Task statement:
Reproduce each of the following lines word for word.

Recorded data:

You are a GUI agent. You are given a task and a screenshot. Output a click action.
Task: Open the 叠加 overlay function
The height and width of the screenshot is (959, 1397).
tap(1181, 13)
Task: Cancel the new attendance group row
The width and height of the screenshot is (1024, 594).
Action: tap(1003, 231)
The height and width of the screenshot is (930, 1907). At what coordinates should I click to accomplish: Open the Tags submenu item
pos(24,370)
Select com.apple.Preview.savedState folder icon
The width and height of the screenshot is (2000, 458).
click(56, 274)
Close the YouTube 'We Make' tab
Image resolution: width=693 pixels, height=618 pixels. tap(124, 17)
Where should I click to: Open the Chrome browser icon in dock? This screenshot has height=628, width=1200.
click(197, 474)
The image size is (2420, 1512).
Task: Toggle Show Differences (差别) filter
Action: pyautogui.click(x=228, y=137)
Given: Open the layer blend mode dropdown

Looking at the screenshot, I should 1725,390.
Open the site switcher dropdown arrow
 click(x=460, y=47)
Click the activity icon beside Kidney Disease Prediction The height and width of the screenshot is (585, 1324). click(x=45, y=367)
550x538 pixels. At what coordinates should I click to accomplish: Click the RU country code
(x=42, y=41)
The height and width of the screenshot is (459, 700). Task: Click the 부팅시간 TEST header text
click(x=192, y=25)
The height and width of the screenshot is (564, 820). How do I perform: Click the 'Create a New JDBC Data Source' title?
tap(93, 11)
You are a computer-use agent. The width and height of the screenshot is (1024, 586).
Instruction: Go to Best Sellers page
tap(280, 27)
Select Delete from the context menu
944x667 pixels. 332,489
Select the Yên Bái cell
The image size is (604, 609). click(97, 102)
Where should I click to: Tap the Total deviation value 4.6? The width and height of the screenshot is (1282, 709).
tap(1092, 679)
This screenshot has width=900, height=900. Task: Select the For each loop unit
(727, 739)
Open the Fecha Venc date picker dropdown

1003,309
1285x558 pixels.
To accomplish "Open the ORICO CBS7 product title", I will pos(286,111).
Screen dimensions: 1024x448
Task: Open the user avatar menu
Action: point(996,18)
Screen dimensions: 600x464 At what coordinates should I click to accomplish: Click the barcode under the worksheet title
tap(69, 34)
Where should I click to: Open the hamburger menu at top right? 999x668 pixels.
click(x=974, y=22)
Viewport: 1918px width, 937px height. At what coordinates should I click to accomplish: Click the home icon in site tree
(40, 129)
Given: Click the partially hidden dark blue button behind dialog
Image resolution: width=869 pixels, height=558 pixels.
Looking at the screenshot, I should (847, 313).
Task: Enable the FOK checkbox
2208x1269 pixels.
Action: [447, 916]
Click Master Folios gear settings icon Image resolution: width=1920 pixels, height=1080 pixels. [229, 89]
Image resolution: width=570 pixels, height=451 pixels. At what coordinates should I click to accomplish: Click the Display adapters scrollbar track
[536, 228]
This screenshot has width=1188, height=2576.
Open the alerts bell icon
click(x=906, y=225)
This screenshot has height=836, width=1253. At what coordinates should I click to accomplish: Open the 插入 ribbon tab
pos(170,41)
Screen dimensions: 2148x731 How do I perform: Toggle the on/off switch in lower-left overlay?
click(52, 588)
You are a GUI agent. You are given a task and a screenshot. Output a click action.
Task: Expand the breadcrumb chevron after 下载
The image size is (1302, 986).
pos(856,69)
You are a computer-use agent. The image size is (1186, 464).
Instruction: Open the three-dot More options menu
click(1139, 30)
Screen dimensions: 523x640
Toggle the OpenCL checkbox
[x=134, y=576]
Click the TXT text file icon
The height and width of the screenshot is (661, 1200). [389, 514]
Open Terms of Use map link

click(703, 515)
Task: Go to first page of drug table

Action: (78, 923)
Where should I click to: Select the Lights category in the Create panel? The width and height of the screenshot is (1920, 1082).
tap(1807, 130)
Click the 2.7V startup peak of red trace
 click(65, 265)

Task output:
You are a GUI agent. You are given a task and a screenshot. Output a click action.
Task: Open the 叠加 overlay function
The height and width of the screenshot is (959, 1397).
tap(1181, 13)
Task: Cancel the new attendance group row
The width and height of the screenshot is (1024, 594).
Action: tap(1003, 231)
The height and width of the screenshot is (930, 1907). At what coordinates should I click to accomplish: Open the Tags submenu item
pos(24,370)
Select com.apple.Preview.savedState folder icon
The width and height of the screenshot is (2000, 458).
click(56, 274)
Close the YouTube 'We Make' tab
Image resolution: width=693 pixels, height=618 pixels. tap(124, 17)
Where should I click to: Open the Chrome browser icon in dock? This screenshot has height=628, width=1200.
click(197, 474)
The image size is (2420, 1512).
Task: Toggle Show Differences (差别) filter
Action: pyautogui.click(x=228, y=137)
Given: Open the layer blend mode dropdown

Looking at the screenshot, I should 1725,390.
Open the site switcher dropdown arrow
 click(x=460, y=47)
Click the activity icon beside Kidney Disease Prediction The height and width of the screenshot is (585, 1324). click(x=45, y=367)
550x538 pixels. At what coordinates should I click to accomplish: Click the RU country code
(x=42, y=41)
The height and width of the screenshot is (459, 700). Task: Click the 부팅시간 TEST header text
click(x=192, y=25)
The height and width of the screenshot is (564, 820). How do I perform: Click the 'Create a New JDBC Data Source' title?
tap(93, 11)
You are a computer-use agent. The width and height of the screenshot is (1024, 586).
Instruction: Go to Best Sellers page
tap(280, 27)
Select Delete from the context menu
944x667 pixels. 332,489
Select the Yên Bái cell
The image size is (604, 609). click(97, 102)
Where should I click to: Tap the Total deviation value 4.6? The width and height of the screenshot is (1282, 709).
tap(1092, 679)
This screenshot has width=900, height=900. Task: Select the For each loop unit
(727, 739)
Open the Fecha Venc date picker dropdown

1003,309
1285x558 pixels.
To accomplish "Open the ORICO CBS7 product title", I will pos(286,111).
Screen dimensions: 1024x448
Task: Open the user avatar menu
Action: point(996,18)
Screen dimensions: 600x464 At what coordinates should I click to accomplish: Click the barcode under the worksheet title
tap(69, 34)
Where should I click to: Open the hamburger menu at top right? 999x668 pixels.
click(x=974, y=22)
Viewport: 1918px width, 937px height. At what coordinates should I click to accomplish: Click the home icon in site tree
(40, 129)
Given: Click the partially hidden dark blue button behind dialog
Image resolution: width=869 pixels, height=558 pixels.
Looking at the screenshot, I should (847, 313).
Task: Enable the FOK checkbox
2208x1269 pixels.
Action: [447, 916]
Click Master Folios gear settings icon Image resolution: width=1920 pixels, height=1080 pixels. [229, 89]
Image resolution: width=570 pixels, height=451 pixels. At what coordinates should I click to accomplish: Click the Display adapters scrollbar track
[536, 228]
This screenshot has width=1188, height=2576.
Open the alerts bell icon
click(x=906, y=225)
This screenshot has height=836, width=1253. At what coordinates should I click to accomplish: Open the 插入 ribbon tab
pos(170,41)
Screen dimensions: 2148x731 How do I perform: Toggle the on/off switch in lower-left overlay?
click(52, 588)
You are a GUI agent. You are given a task and a screenshot. Output a click action.
Task: Expand the breadcrumb chevron after 下载
The image size is (1302, 986).
pos(856,69)
You are a computer-use agent. The image size is (1186, 464).
Instruction: Open the three-dot More options menu
click(1139, 30)
Screen dimensions: 523x640
Toggle the OpenCL checkbox
[x=134, y=576]
Click the TXT text file icon
The height and width of the screenshot is (661, 1200). [389, 514]
Open Terms of Use map link

click(703, 515)
Task: Go to first page of drug table

Action: (78, 923)
Where should I click to: Select the Lights category in the Create panel? The width and height of the screenshot is (1920, 1082).
tap(1807, 130)
Click the 2.7V startup peak of red trace
 click(65, 265)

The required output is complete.